OBJECTIVE To ascertain the prevalence of low body mass in a rheumatoid arthritis (RA) population and to explore a possible relation with the acute phase response.
METHODS 97 patients who fulfilled the American College of Rheumatology (ACR) criteria for RA were recruited. Change in weight from initial presentation was noted. Body mass index (BMI), upper arm fat and muscle areas were recorded together with fat free mass calculated from the waist measurement. Blood samples were taken for erythrocyte sedimentation rate (ESR), C reactive protein (CRP), and serum albumin.

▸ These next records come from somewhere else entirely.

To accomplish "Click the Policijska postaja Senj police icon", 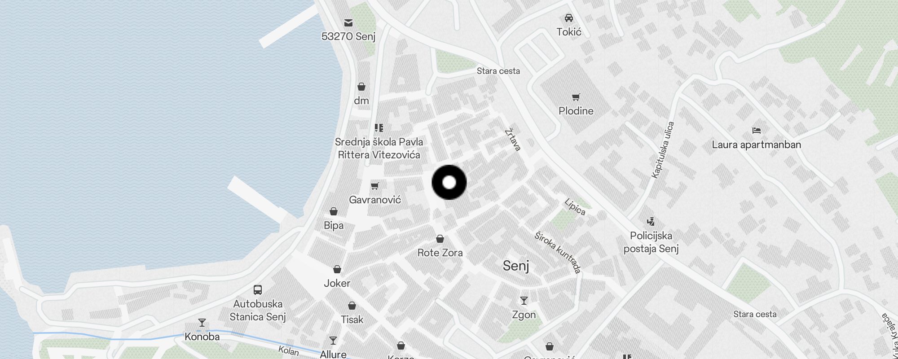I will click(651, 221).
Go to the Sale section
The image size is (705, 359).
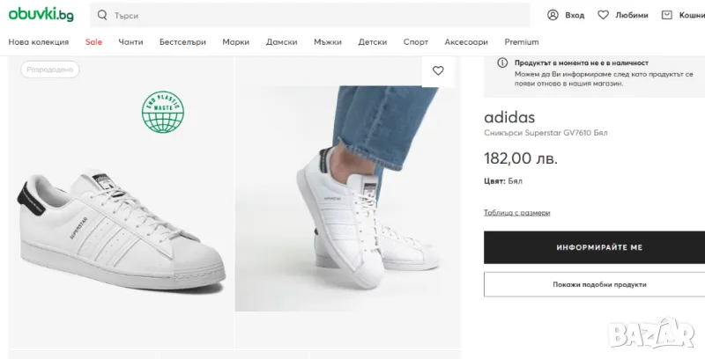click(93, 42)
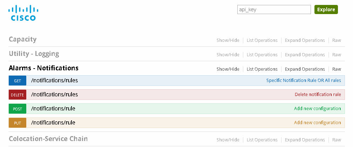Open the PUT /notifications/rule path
The image size is (353, 147).
point(53,123)
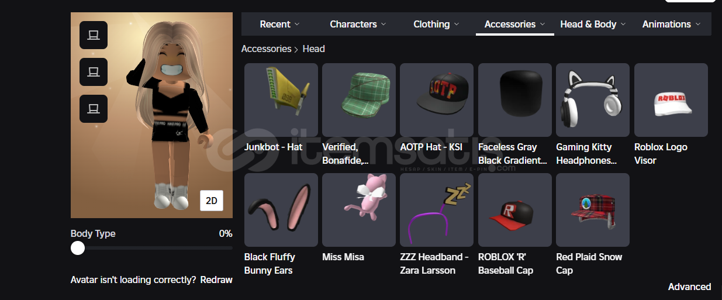
Task: Switch to the Animations tab
Action: tap(671, 24)
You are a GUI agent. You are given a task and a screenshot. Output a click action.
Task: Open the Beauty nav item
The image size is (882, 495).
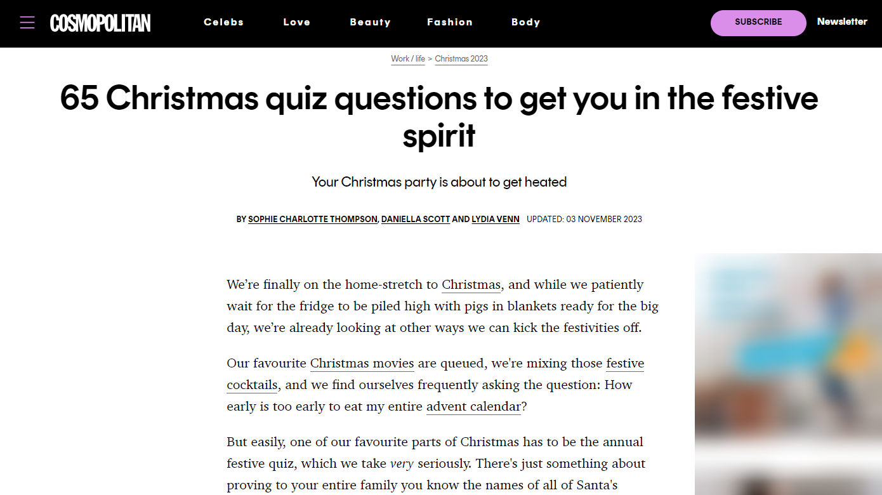pyautogui.click(x=370, y=22)
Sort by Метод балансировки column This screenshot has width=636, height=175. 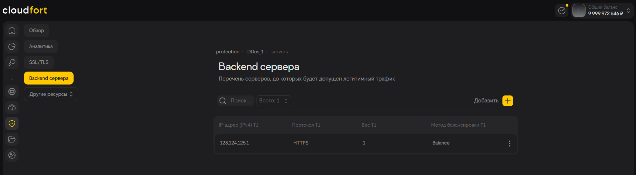click(458, 125)
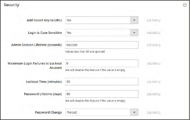
Task: Click the GLOBAL scope tag beside Password Change
Action: pyautogui.click(x=153, y=112)
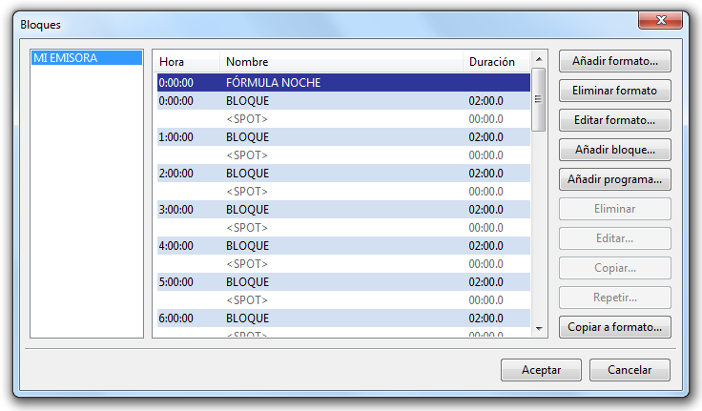Select the BLOQUE row at 5:00:00
The image size is (702, 411).
343,282
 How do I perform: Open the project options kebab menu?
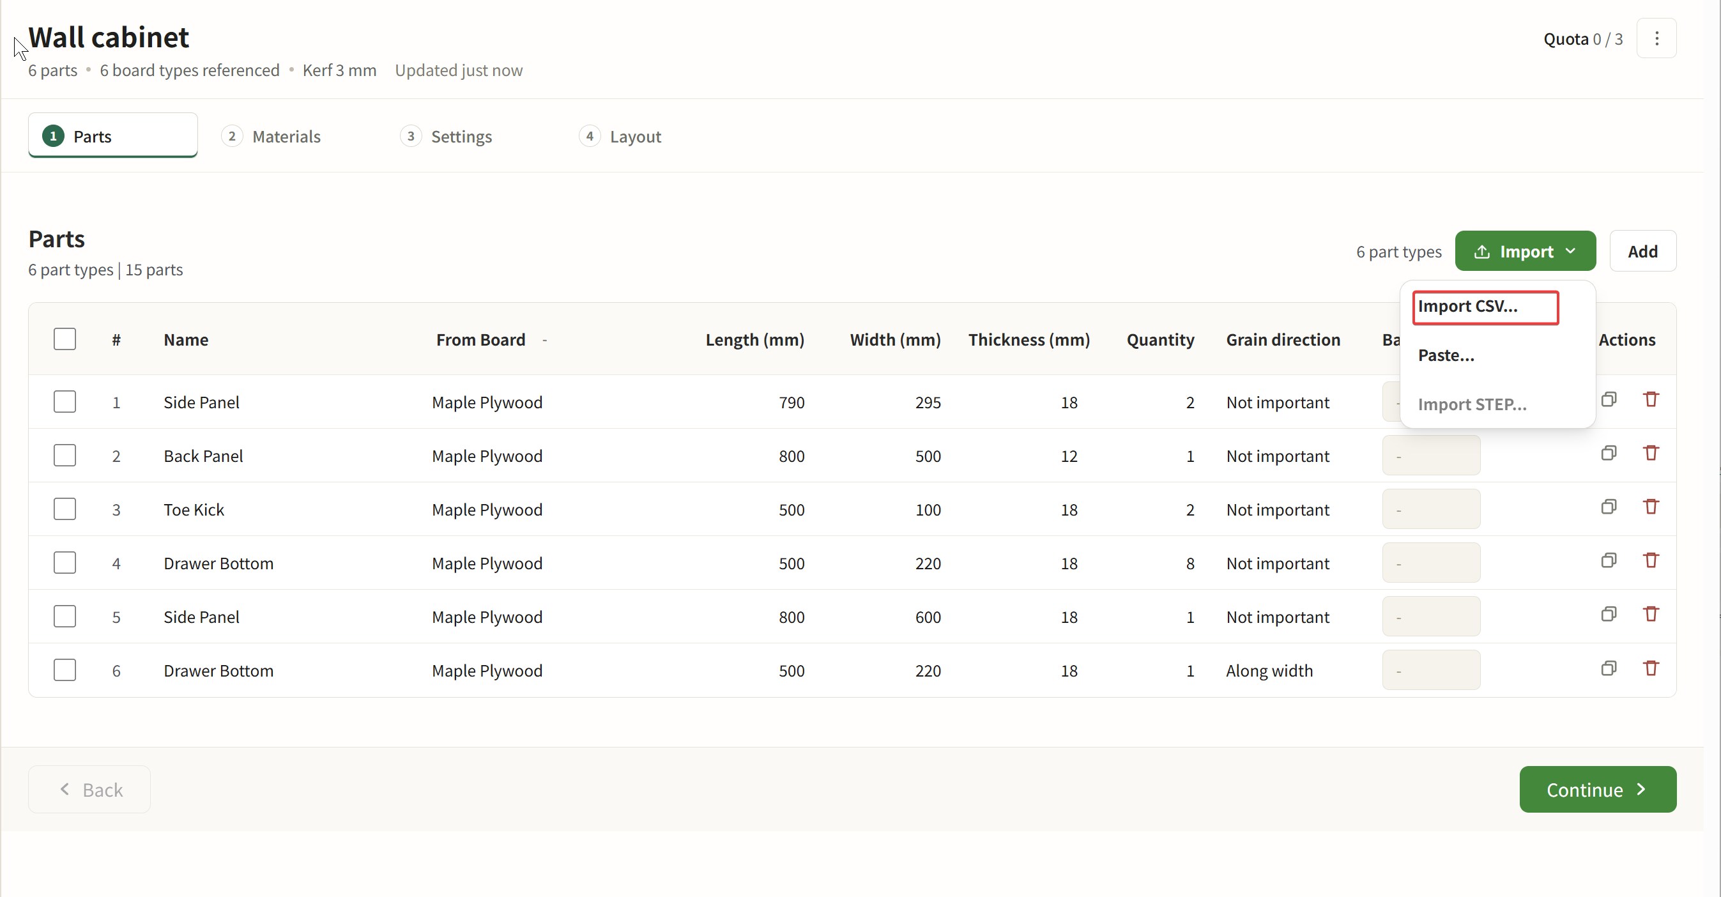coord(1658,38)
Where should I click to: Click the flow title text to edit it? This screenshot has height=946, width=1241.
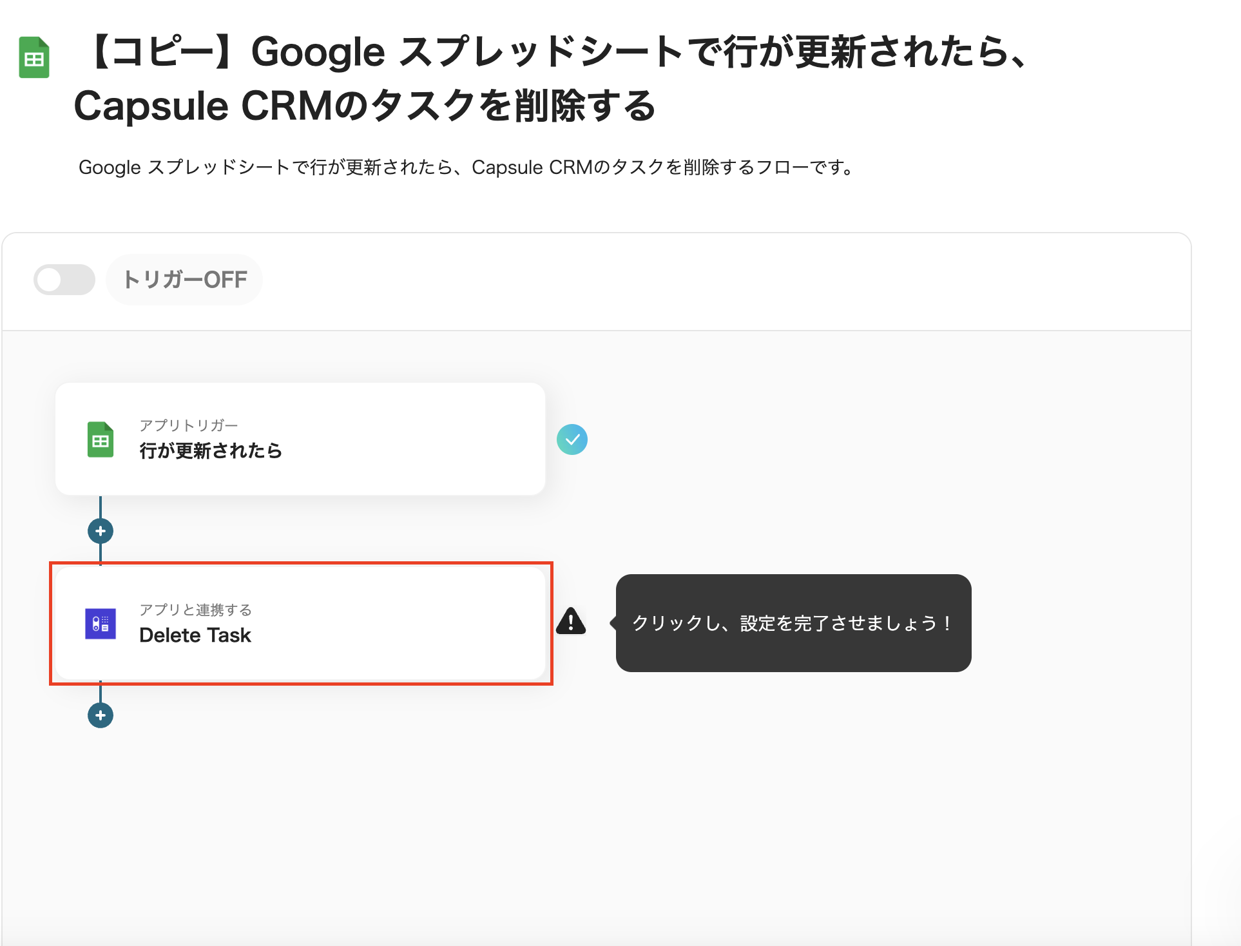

RESULTS 13% of the RA group fell into the lowest 5th centile for BMI for the general population. The loss of body mass was greater for lean tissue than fat, with over 50% of the RA group falling into the lowest 10th centile of a reference population for the upper arm muscle area. Female patients who lost greater than 15% of their initial weight had higher health assessment questionnaire (HAQ) results than the rest of the group (p=0.020). In female patients there was a significant correlation between reduced fat free mass and the acute phase response (ESR p=0.016 and CRP p=0.003)
CONCLUSIONS There is an increased prevalence of low body mass, greatest for lean tissue, in the RA population. In the female group there was an inverse relation between the acute phase response and fat free mass. Female patients with RA who lose a significant amount of weight are more disabled as assessed by HAQ.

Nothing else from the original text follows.